国難“3.11”の困難克服を困難にしている最大の要因は何か
加藤和明
2014年04月20日

 東京電力福島第一原子力発電所の4基の原子炉施設が、2011年3月11日に起きた東日本大震災(天災)に被災し、安全対策上想定するに及ばないとしていた異常事象が、想定に反して生起し、過酷事故(1FND)を引き起こして3年を経過した。

 災害に対する事前の対策と事後に対する備えが、国が所有していた能力に照らして不十分であったという意味で、災害の大きさに占める人災の要素も大である。

 19年前の昭和・阪神淡路大震災(“1.17”:死者6434人;行方不明者3人; 被害総額~10T\)が、実質3年で復旧・復興を成し遂げ、91年前の大正・関東大震災(“9.01”:死者・行方不明者数105k余;被害総額~当時の国家予算の1年4月分)が、7年後の1930年に、瓦礫を埋め立てて横浜につくった山下公園の竣工記念式典をもったことに比べて、復旧・復興の遅れが目立つ。

 個人的な感覚では、この国が遭遇した過去の三大国難を上げるとすれば、①.740年前の元寇、②.69年前の大東亜戦争の敗戦、③.が今回の“3.11”である。

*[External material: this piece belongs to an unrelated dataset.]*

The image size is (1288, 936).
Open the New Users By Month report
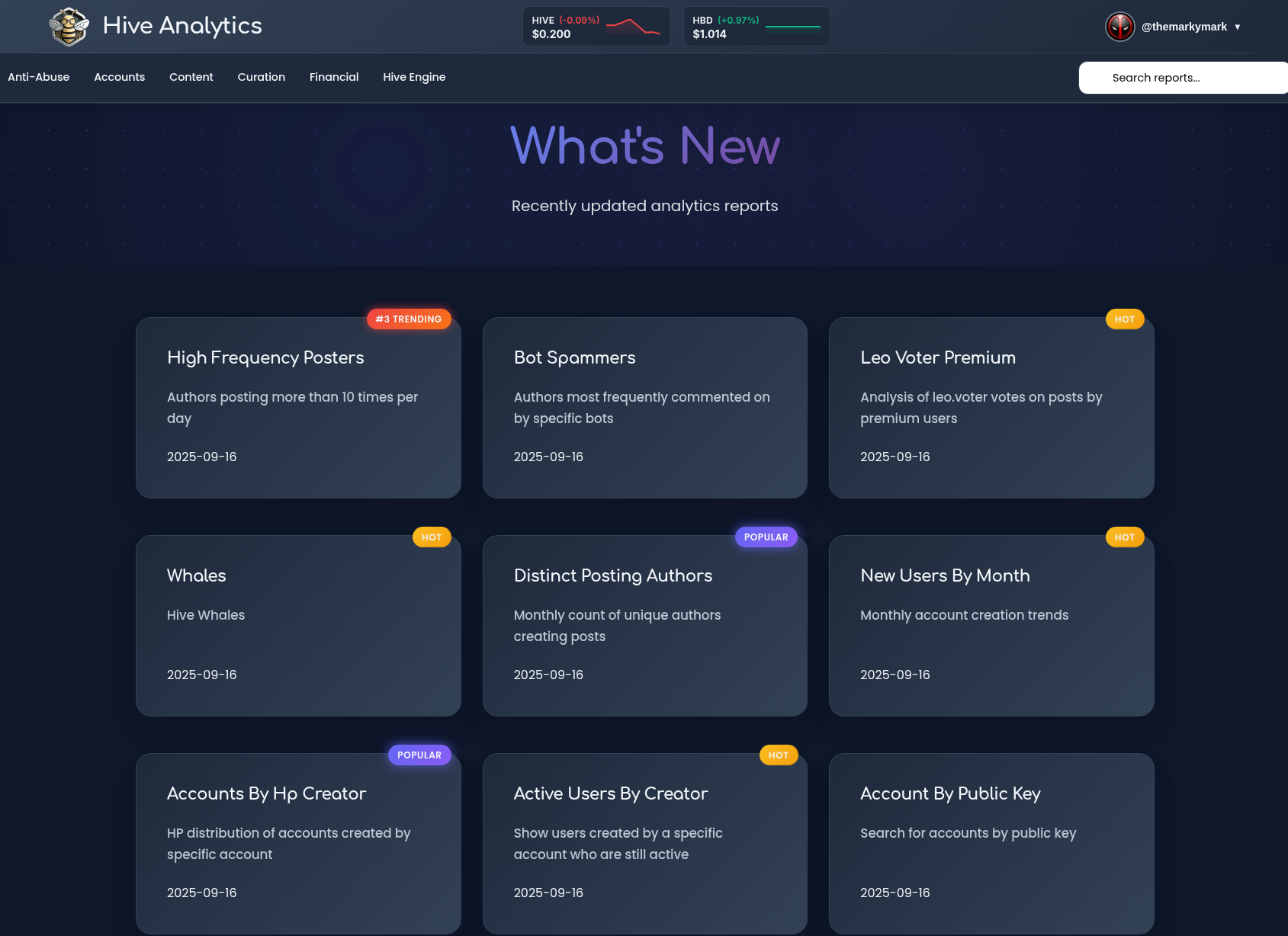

① は神風に助けられた。② は全くの“無”からの再出発であったが、3年後の世の中の空気は明るく復旧・復興のスピードは、③ の3年後とは比べようもないほど早いものだった。誰もが、「明日は今日よりよくなる」と自信をもって予想でき、希望に溢れていたと思う。

 ③ の国難(“3.11”)の復旧・復興がなかなか思うに任せないのは、② の時と違って、様々の呪縛にがんじがらめとなっているからである。現行の国家運営は、基本的に“平和”を前提に設計され、運用されてきたものである。分業と専門の特化が縦割りとなっており、放射線防護(RP)の制度設計は、原子力は安全に利用されるという前提の下につくられ、運用されてきたのであるが、“1FND”の生起により、この前提が崩れ、RPのシステムは、災害への対処に適応を失うところとなった。しかし政府は“国家が非常事態に陥ったことの宣言”を発せず、平時を前提につくられた様々の制度が、若干の対症療法的な手直しは行われたものの、基本的にはそのまま継続的に使用され続けている。

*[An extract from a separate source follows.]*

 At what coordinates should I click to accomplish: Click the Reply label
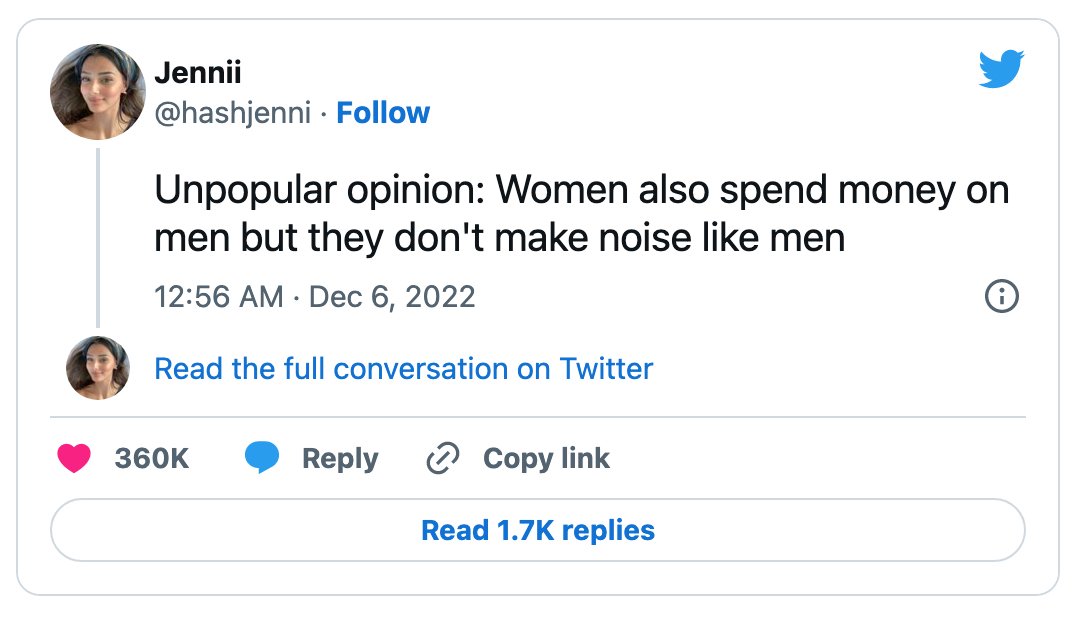(x=340, y=459)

 法治国家を標榜し、順法こそ国家が生き延びる正道であると考える国民が多いことから、人々の思考や行動を縛る様々の制約(呪縛)に苦しむところとなっている。放射線防護を生業として50年以上生活を続けて来た者の一人として、それら呪縛の中で最も影響が大きな阻害要因となっているのは「放射線との付き合い方」に係るものであると痛感する。

 今この国では、放射線防護の制度設計再構築が喫緊の課題であり、自力で、世界が手本とするような、優れた作品を作り出し、我々自身が原子力平和利用の便益を享受するだけでなく、既に高い評価を得ている原子力発電施設の設計・製作・稼働におけるハード面での能力に加え、ソフト面でも世界最高レベルのシステムを構築し、併せて世界最高レベルの技術として海外の多くの国々に輸出し、世界の多くの人々に感謝される日が来ることを目指すべきである。それは70年前に日本が原子力の平和利用開始を決意した時の初心に帰ることを意味する。